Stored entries
'''

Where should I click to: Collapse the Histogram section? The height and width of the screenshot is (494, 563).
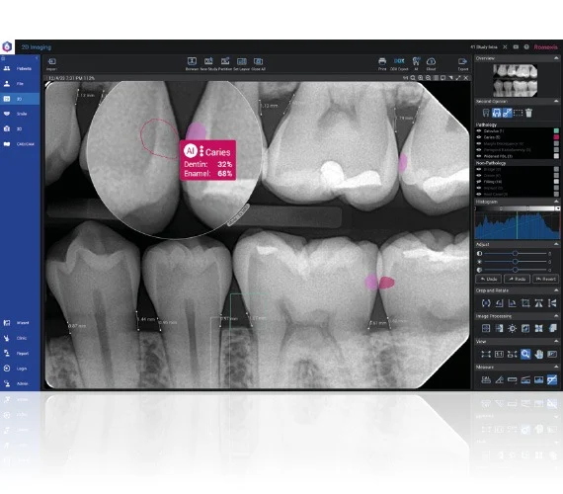tap(556, 202)
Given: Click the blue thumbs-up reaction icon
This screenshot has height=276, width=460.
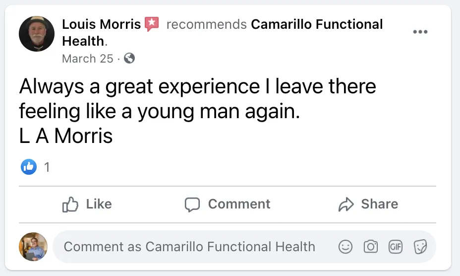Looking at the screenshot, I should click(29, 167).
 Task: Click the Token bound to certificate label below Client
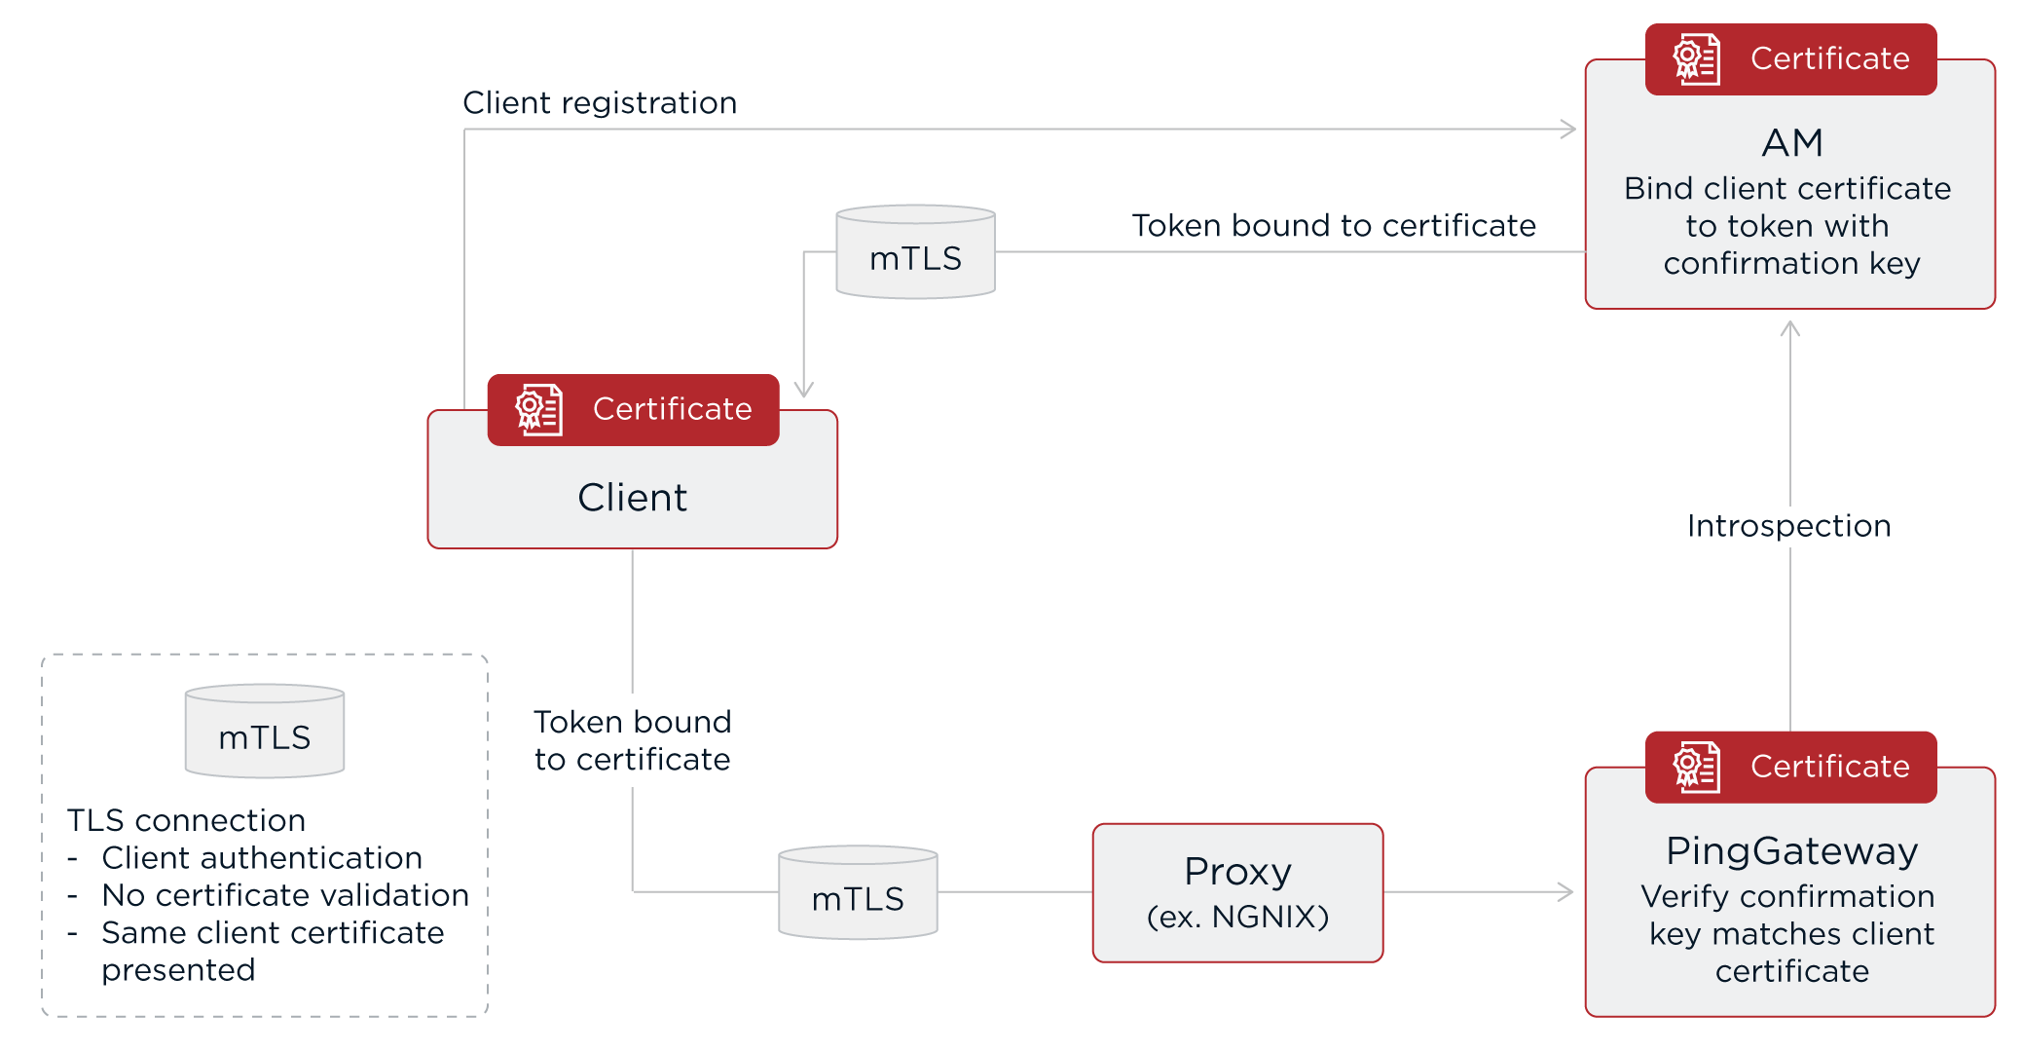[633, 740]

'''

▸ Task directions: Once the pictures are set aside, what is needed is the lines from the line with "This screenshot has height=276, width=460." through the end of the data, written out exactly and alone.

▸ Expected output:
This screenshot has height=276, width=460.
Looking at the screenshot, I should click(29, 167).
 Task: Click the Token bound to certificate label below Client
[633, 740]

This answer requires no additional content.